"Tanti auguri". E prende a pugni la ex alla festa di compleanno

La violenza al party di compleanno, in una discoteca di Napoli. L'uomo, 39 anni, che aveva un divieto di avvicinamento alla ex, è stato arrestato

"Tanti auguri". E prende a pugni la ex alla festa di compleanno

Si è imbucato alla festa di compleanno della ex fidanzata, le ha sferrato un pugno in faccia e poi è andato via. La vittima dell'aggressione, una donna di 35 anni, lo aveva denunciato per maltrattamenti. All'uomo, un 39enne di Caivano, in provincia di Napoli, era stato imposto un divieto di avvicinamento alla ex compagna. Circostanza che ha fatto scattare immediatamente l'arresto dopo la cattura.

L'aggressione

Doveva essere una serata all'insegna dell'allegria e del divertimento. E invece, per la festaggiata si è trasformata in una notte da incubo. La 35enne stava trascorrendo il compleanno in compagnia di alcuni amici nella discoteca "Riva", di via Coroglio, a Napoli, quando dal nulla è sbucato il suo ex fidanzato. Attorno alle 4 del mattino, il 39enne si è imbucato alla festa e, facendosi largo tra la folla, è riuscito ad avvicinarsi alla ragazza. Quanto basta per sferrarle un pugno in pieno volto e scappar via prima che intervenissime la sicurezza del locale.

La cattura

Sotto choc, le amiche della vittima hanno allertato immediatamente il 112 temendo che l'uomo potesse ripresentarsi. Una Gazzella del Nucleo Radiomobile di Napoli, in servizio nella zona della movida, si è precipitata sul posto. I carabinieri hanno ascoltato le testimonionanze dei presenti e, in men che non si dica, sono riusciti ad intercettare il fuggitivo in via Nisida, a pochi metri dalla discoteca.
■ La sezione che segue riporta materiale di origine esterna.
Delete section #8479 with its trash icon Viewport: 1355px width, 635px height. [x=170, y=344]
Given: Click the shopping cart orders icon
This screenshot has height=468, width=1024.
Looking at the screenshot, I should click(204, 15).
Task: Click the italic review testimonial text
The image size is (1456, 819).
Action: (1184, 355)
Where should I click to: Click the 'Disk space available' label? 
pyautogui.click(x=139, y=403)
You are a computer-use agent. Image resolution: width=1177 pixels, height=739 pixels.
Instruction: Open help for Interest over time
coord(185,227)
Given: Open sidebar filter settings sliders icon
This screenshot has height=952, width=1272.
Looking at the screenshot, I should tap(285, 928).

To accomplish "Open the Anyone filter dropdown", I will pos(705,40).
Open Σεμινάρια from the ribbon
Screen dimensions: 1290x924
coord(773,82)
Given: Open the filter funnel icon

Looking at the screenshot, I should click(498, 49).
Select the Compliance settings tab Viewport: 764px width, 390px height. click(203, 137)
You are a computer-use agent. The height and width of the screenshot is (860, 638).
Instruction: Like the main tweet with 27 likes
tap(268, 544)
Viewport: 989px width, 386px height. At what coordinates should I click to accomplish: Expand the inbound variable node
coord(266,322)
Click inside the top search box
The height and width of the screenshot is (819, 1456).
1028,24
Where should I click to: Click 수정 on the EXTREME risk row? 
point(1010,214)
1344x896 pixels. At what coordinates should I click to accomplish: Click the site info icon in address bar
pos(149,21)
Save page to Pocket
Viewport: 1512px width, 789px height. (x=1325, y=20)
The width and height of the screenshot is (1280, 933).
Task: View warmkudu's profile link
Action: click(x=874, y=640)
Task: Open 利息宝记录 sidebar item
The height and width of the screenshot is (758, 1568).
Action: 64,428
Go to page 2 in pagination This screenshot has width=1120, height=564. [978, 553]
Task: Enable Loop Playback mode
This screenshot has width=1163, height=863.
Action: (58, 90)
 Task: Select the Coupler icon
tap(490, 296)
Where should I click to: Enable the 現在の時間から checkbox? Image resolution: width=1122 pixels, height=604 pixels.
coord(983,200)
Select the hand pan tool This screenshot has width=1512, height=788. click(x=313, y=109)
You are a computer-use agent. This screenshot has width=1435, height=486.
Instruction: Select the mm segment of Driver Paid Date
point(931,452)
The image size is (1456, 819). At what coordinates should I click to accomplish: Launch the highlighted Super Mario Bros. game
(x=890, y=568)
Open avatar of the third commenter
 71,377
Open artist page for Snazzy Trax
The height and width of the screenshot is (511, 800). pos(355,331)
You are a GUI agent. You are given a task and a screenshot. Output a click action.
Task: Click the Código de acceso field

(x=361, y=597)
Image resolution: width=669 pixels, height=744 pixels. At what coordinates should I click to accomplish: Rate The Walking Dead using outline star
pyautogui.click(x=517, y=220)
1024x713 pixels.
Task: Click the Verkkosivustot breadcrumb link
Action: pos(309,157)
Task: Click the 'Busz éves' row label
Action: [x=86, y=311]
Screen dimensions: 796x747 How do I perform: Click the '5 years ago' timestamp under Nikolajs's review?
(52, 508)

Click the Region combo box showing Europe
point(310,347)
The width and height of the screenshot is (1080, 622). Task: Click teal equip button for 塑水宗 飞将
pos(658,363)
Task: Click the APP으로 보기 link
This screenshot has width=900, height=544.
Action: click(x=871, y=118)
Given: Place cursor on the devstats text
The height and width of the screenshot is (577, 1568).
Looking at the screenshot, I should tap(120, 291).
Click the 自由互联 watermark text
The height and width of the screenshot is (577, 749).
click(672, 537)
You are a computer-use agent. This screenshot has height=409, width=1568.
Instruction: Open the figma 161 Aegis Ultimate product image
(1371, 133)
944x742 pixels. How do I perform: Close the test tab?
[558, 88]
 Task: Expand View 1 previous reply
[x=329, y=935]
Dagli accertamenti successivi è emerso che l'uomo non poteva avvicinarsi alla ex per via di un provvedimento giudiziario che gli imponeva la distanza di almeno 1 chilometro dalla 35enne.

Cosa prevede il divieto di avvicinamento

Con il divieto di avvicinamento - art. 282 del codice penale - il giudice impone all'imputato di non avvicinarsi ai luoghi abitualmente frequentati dalla persona offesa. La misura è stata introdotta in relazione al reati di "atti persecutori o stalking" (art.612 bis) e serve a tutelare la vittima da situazioni o contesti di eventuale contatto con l'aggressore. La norma prevede l'arresto immediato per chi viola le disposizioni del giudice con un pena fino a 3 anni di reclusione.